The Thing That Will Not Change
I want to close with something that none of the AI essays talk about, and I think it might be the most important thing of all.
At the end of the day, life is within people. It always has been. It is abnormal to rely on technology for the human interaction piece, and I do not think that is going to change. Change happens within organizations, and organizations are made of people you know. Your boss is a person. Your colleagues are people. The person who decides whether you stay or go during a restructuring is a person sitting across a table from you, not an algorithm.
Think about that for a second.
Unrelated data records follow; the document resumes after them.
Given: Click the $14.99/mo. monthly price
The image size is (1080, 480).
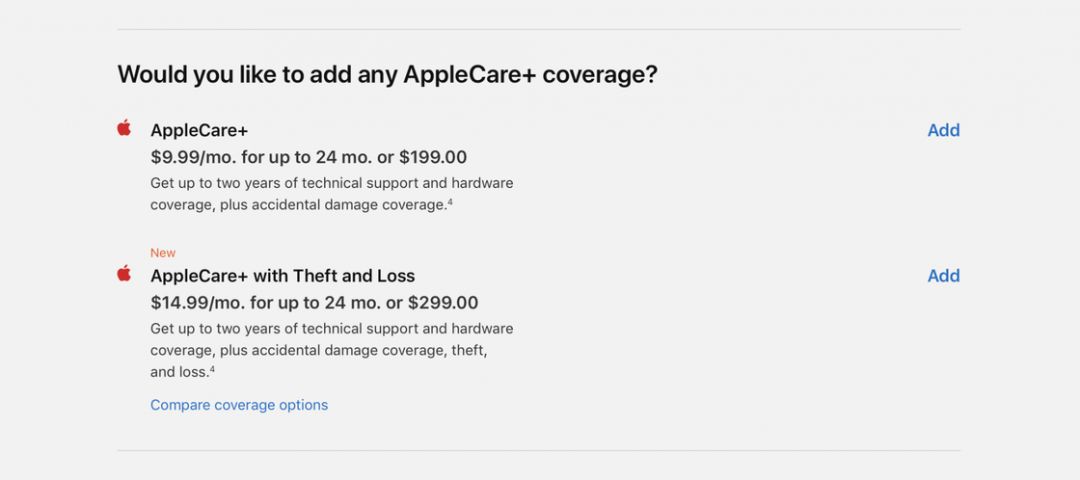Looking at the screenshot, I should click(x=194, y=302).
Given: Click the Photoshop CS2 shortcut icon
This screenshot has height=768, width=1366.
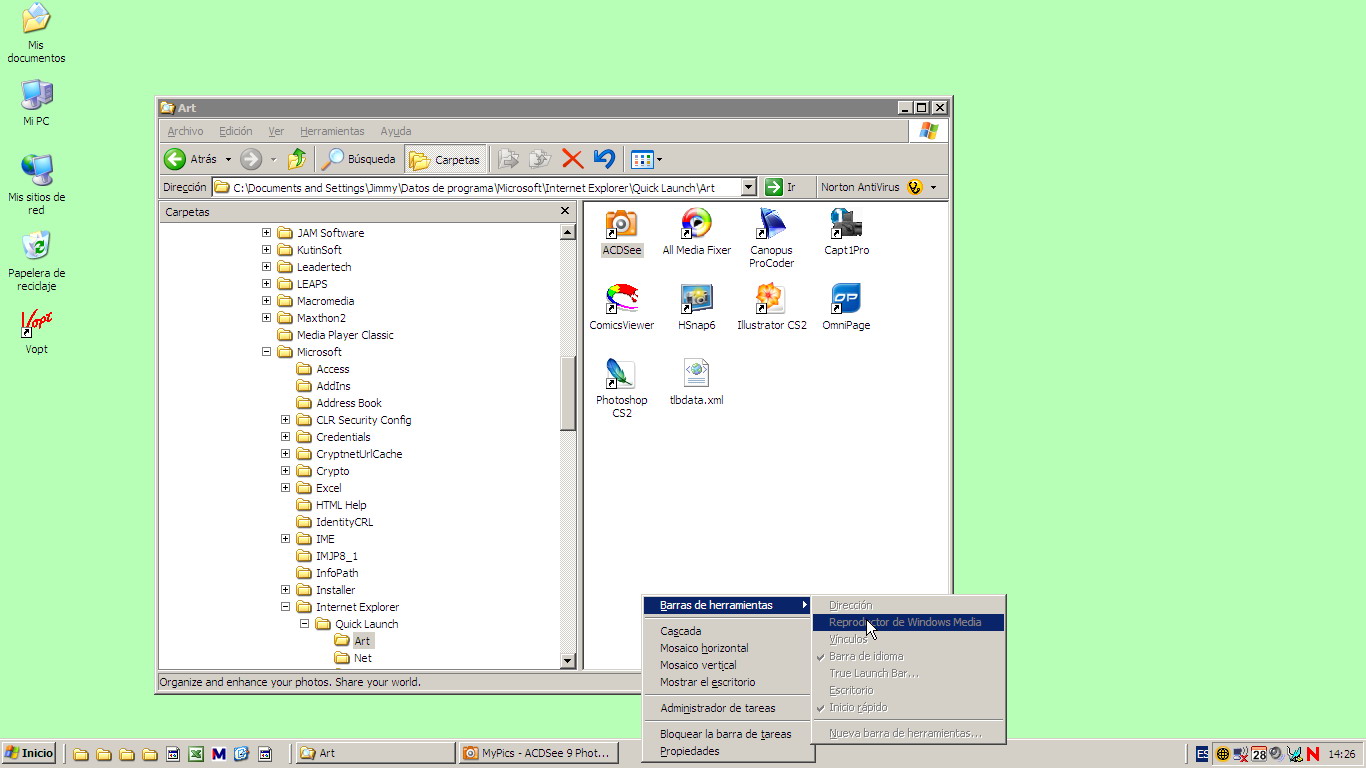Looking at the screenshot, I should [x=621, y=374].
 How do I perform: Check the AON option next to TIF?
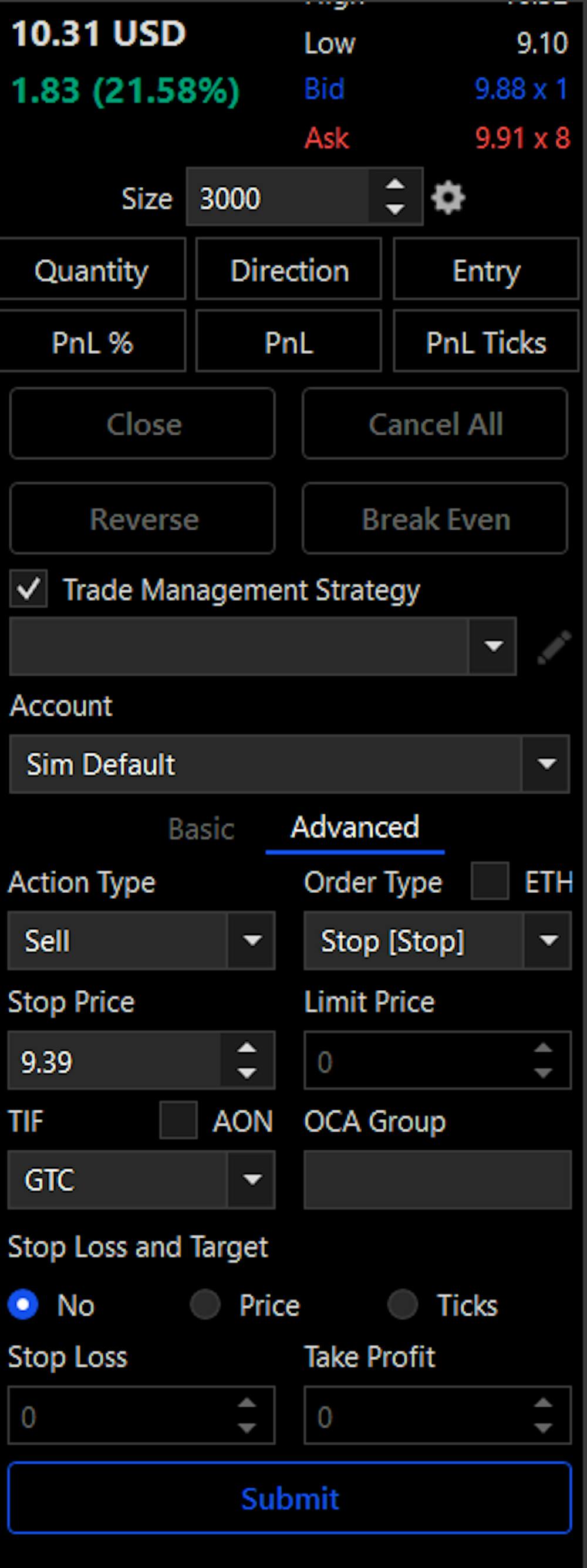tap(177, 1121)
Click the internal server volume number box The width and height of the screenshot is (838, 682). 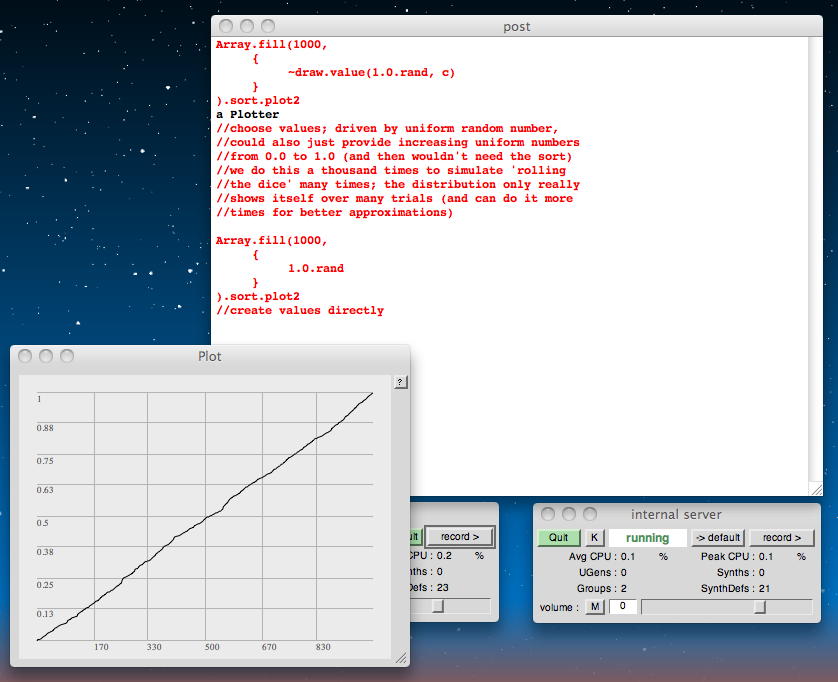621,607
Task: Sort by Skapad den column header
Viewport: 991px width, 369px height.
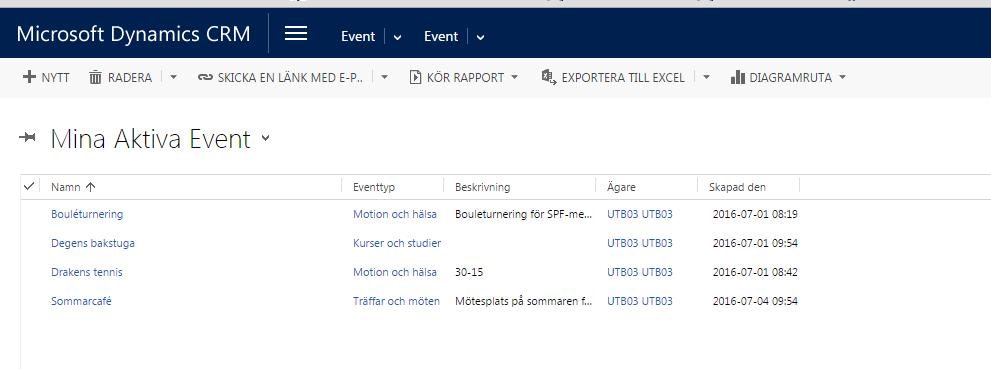Action: (x=737, y=187)
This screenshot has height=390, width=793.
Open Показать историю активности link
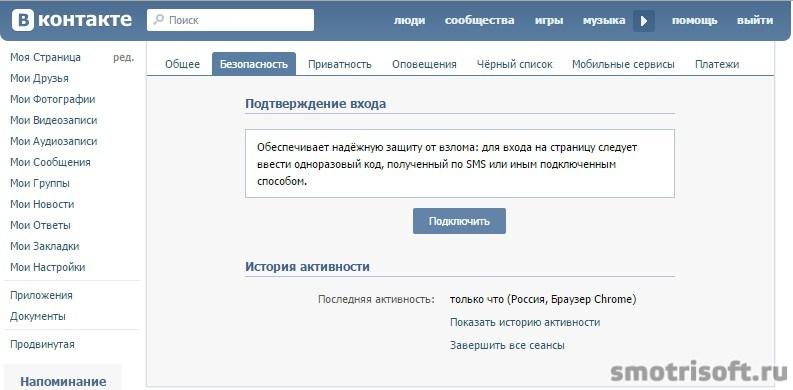(x=525, y=322)
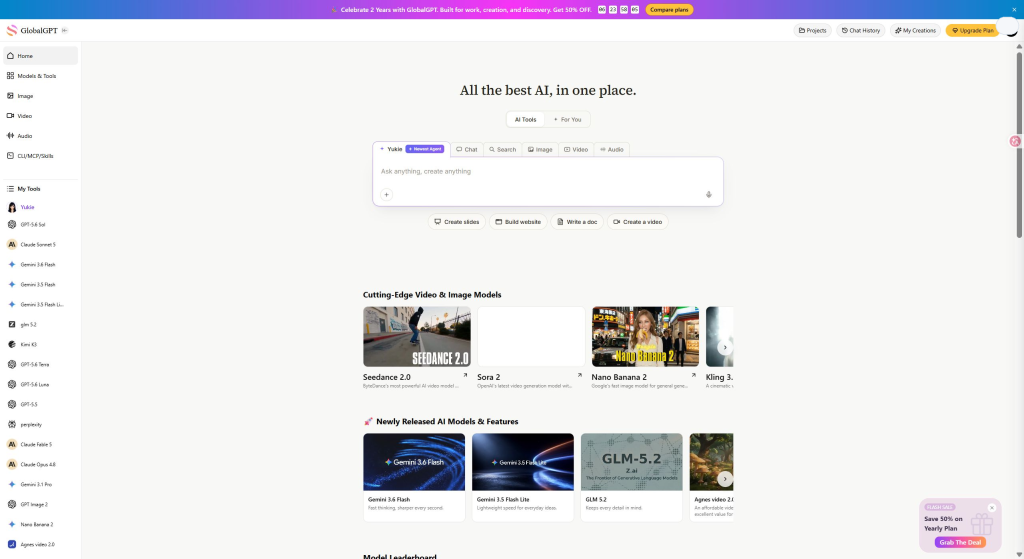1024x559 pixels.
Task: Click the page vertical scrollbar
Action: (1019, 145)
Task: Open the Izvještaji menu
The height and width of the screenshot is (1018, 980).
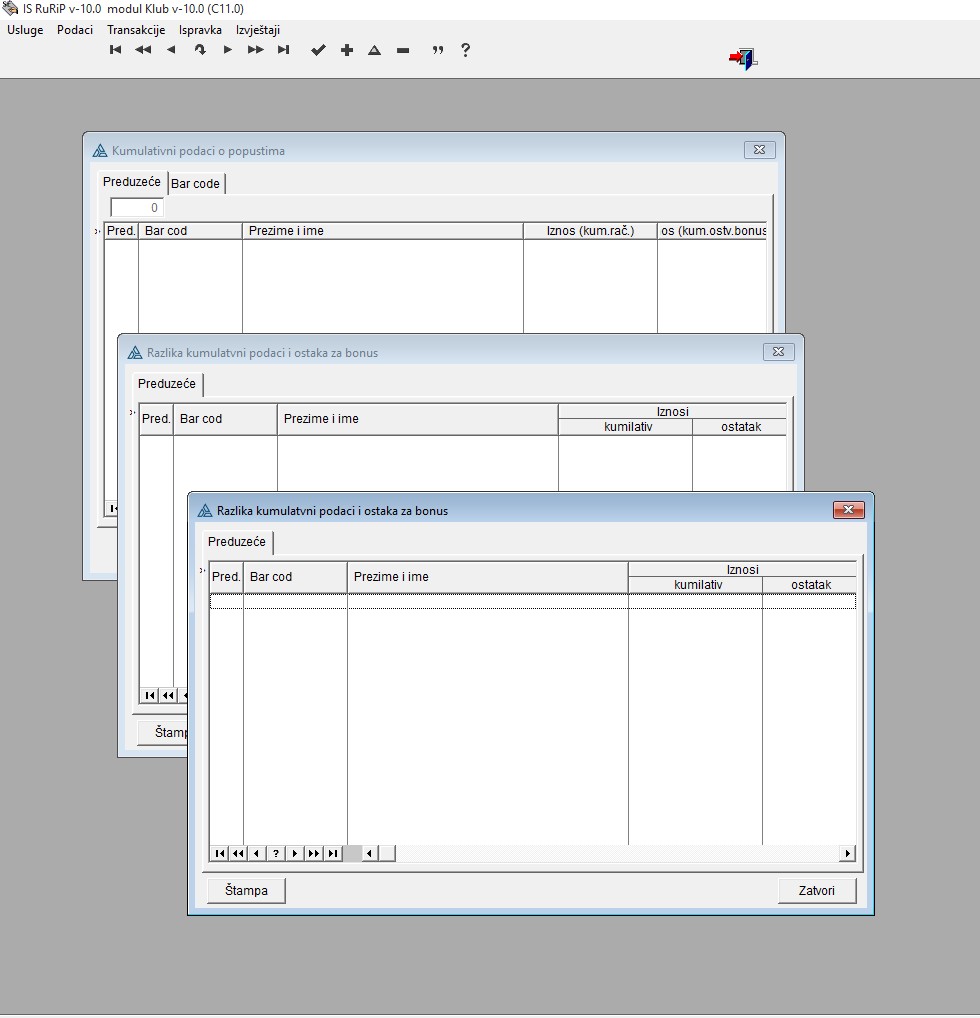Action: point(258,30)
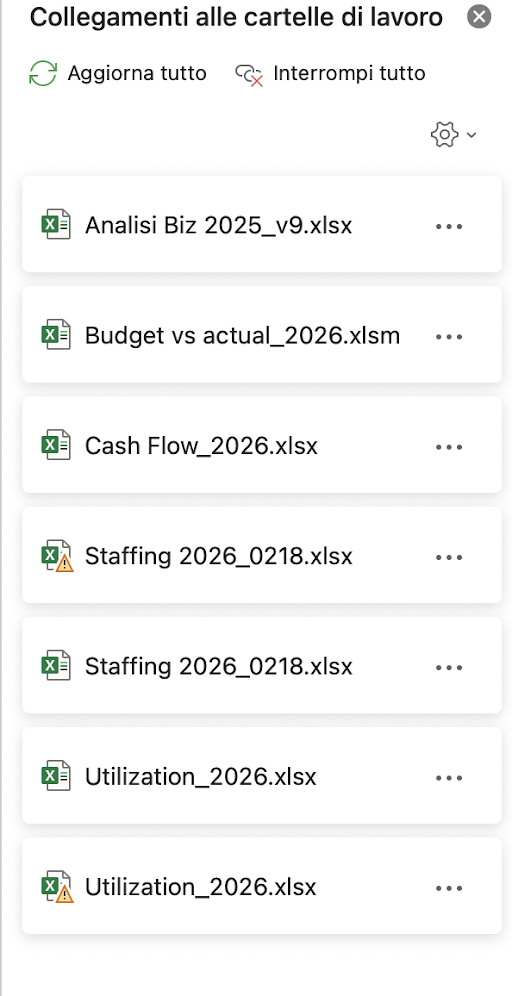Click the broken-link icon with red X
Screen dimensions: 512x996
pyautogui.click(x=249, y=75)
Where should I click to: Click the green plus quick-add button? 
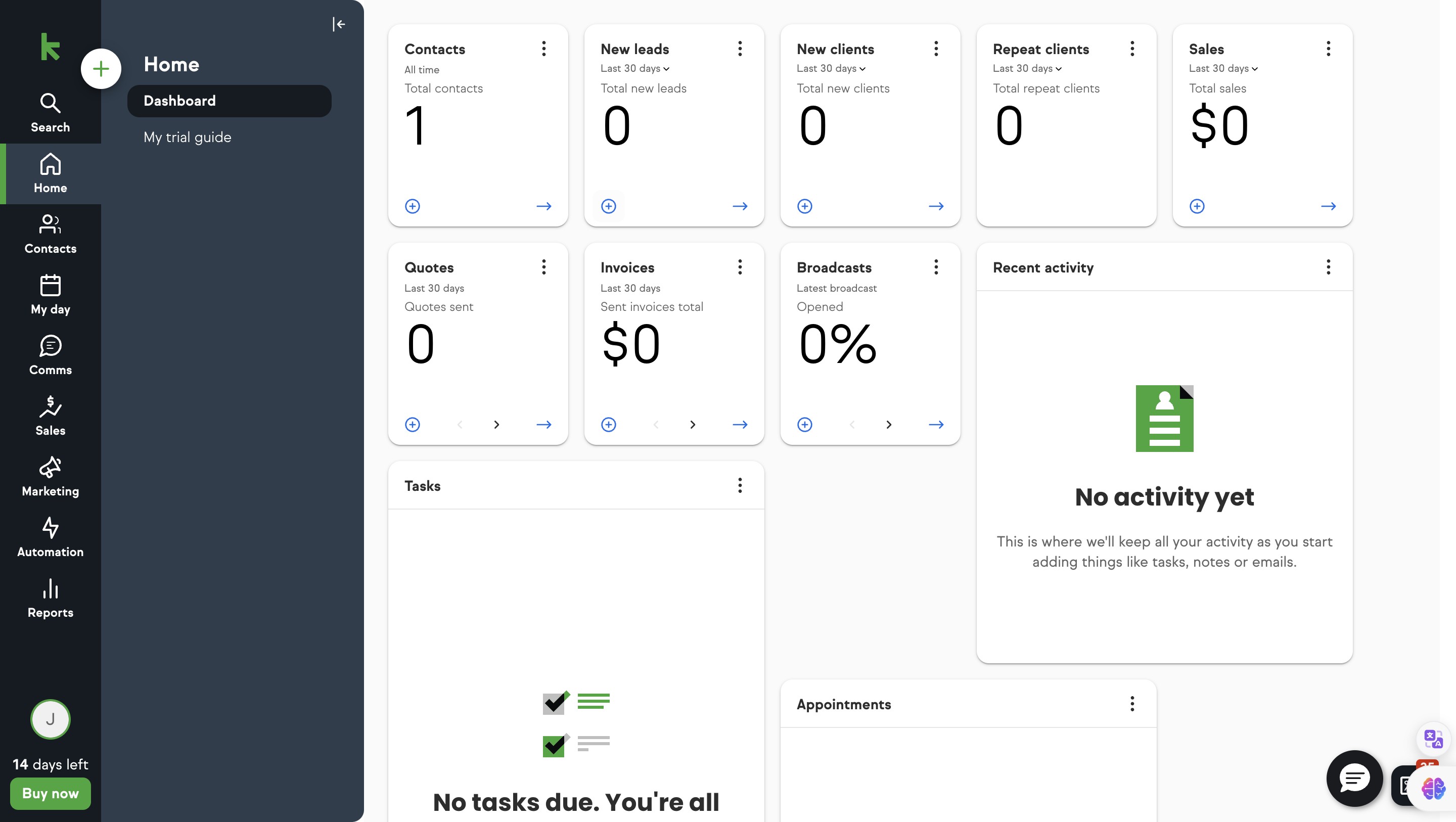(101, 69)
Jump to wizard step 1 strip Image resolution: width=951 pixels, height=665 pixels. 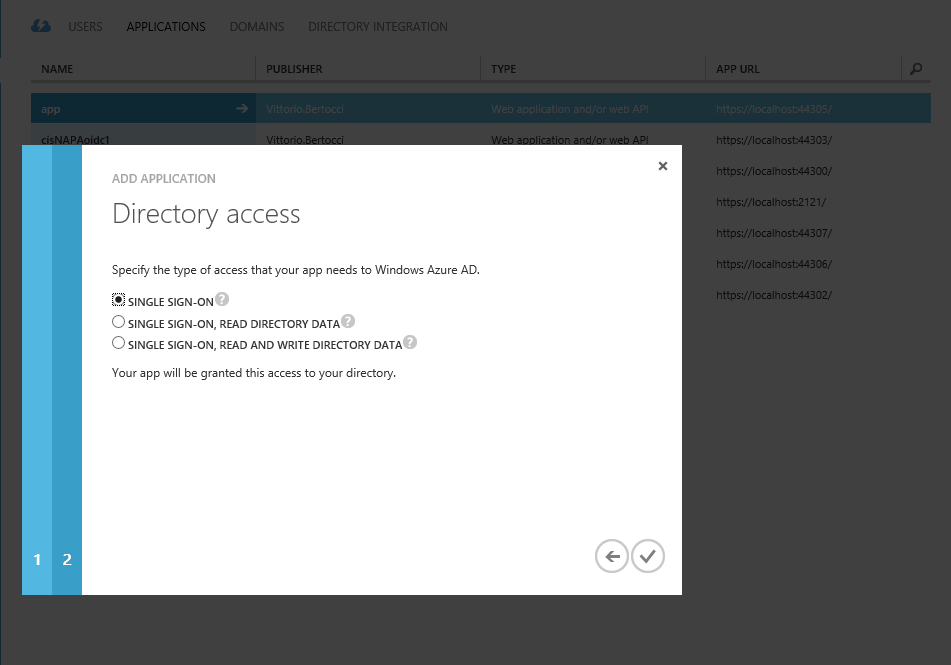click(37, 370)
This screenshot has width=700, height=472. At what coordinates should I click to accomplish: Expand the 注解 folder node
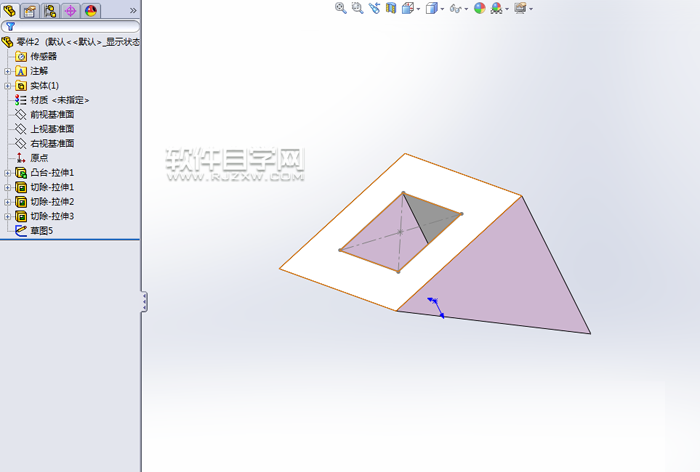click(x=8, y=71)
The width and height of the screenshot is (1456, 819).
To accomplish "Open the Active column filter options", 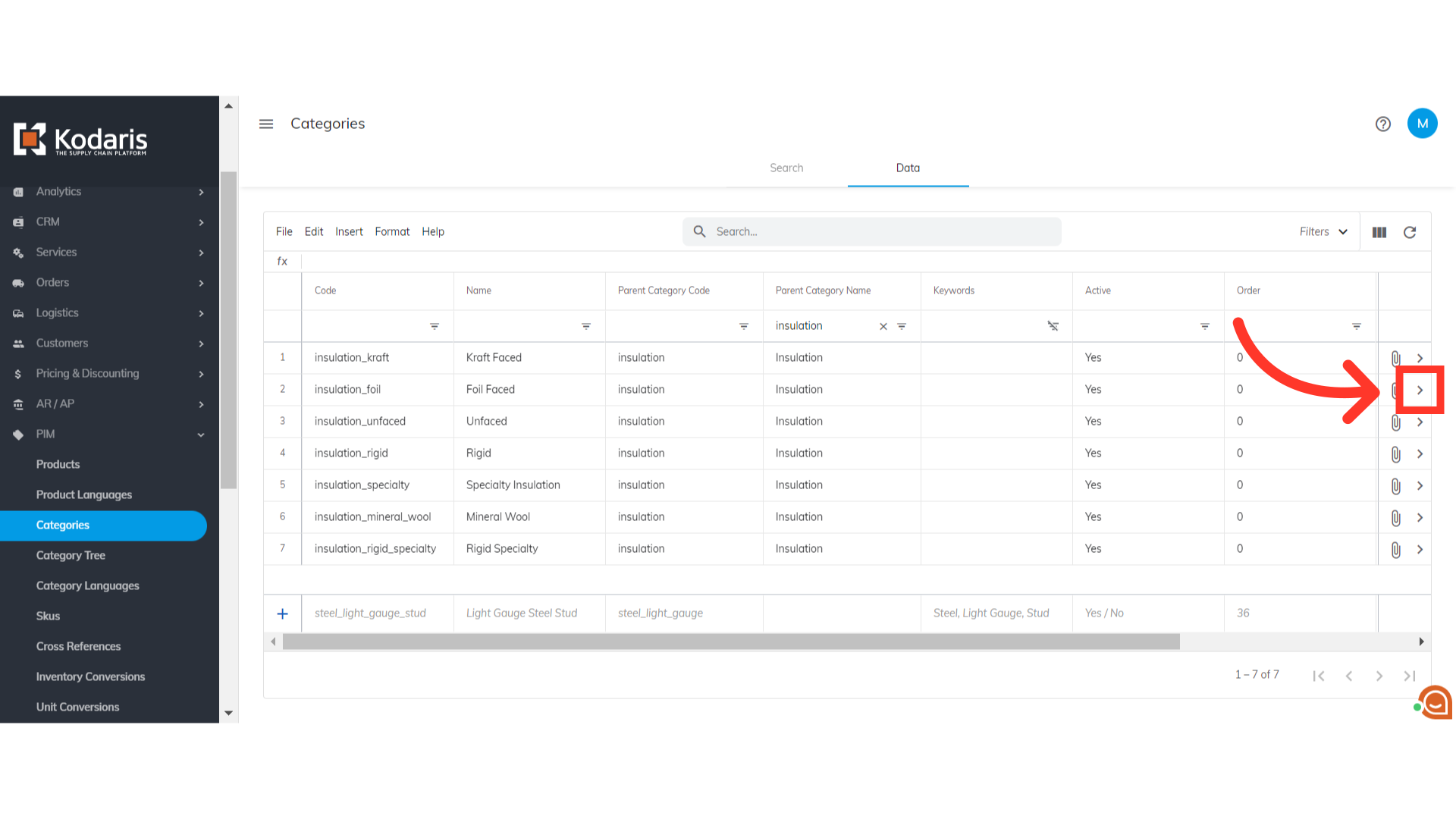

If you get fired, your boss is going to fire you. But if your boss loves working with you, if your boss understands that great people are genuinely hard to come by, your boss is probably not going to fire you. They are going to find ways to capitalize on your skills, to redeploy you, to keep you in the organization. I know this because I, like anyone who has ever tried to build something, know how painfully difficult it is to find good people who do good work. That has always been true, and AI does not change it. Just because AI can do the work does not mean organizations are going to get rid of every great person they have. The people who are excellent at what they do, who are trusted, who bring judgment and reliability and human connection to their roles, those people have always been scarce. AI does not make them less scarce. If anything, it makes them more valuable.
So the challenge is not just to learn the tools. The challenge is to make yourself valuable and make yourself appreciated. Build relationships. Be someone that people want to work with. Bring something to the table that cannot be replicated by a language model, not because you are competing with the model, but because organizations are ultimately built on trust between humans, and that trust is earned through years of showing up and doing meaningful work alongside other people.
And beyond that, take a moment to reflect on what you actually want to do with your life. Not what job title you want, or what salary you want, but what kind of work gives you a sense of purpose. Because in a world where AI handles more and more of the routine cognitive labor, the question of what you choose to do with your time and energy becomes more important, not less. The people who will thrive are not just the ones who learn the tools fastest. They are the ones who have a clear sense of what they bring to the world that matters, and who invest in the human relationships that no technology can replace.
The jobs AI will create are invisible right now for the same reason that app developer was invisible in 2005 and YouTuber was invisible in 2004. That pattern has held for five hundred years. You do not have to be confident in your predictions to be prepared. You just have to be willing to learn, willing to adapt, and willing to stay close to the people who matter. The technology is coming. The new jobs will follow. But the relationships you build and the value you bring to the people around you have always been, and will always be, the thing that carries you through.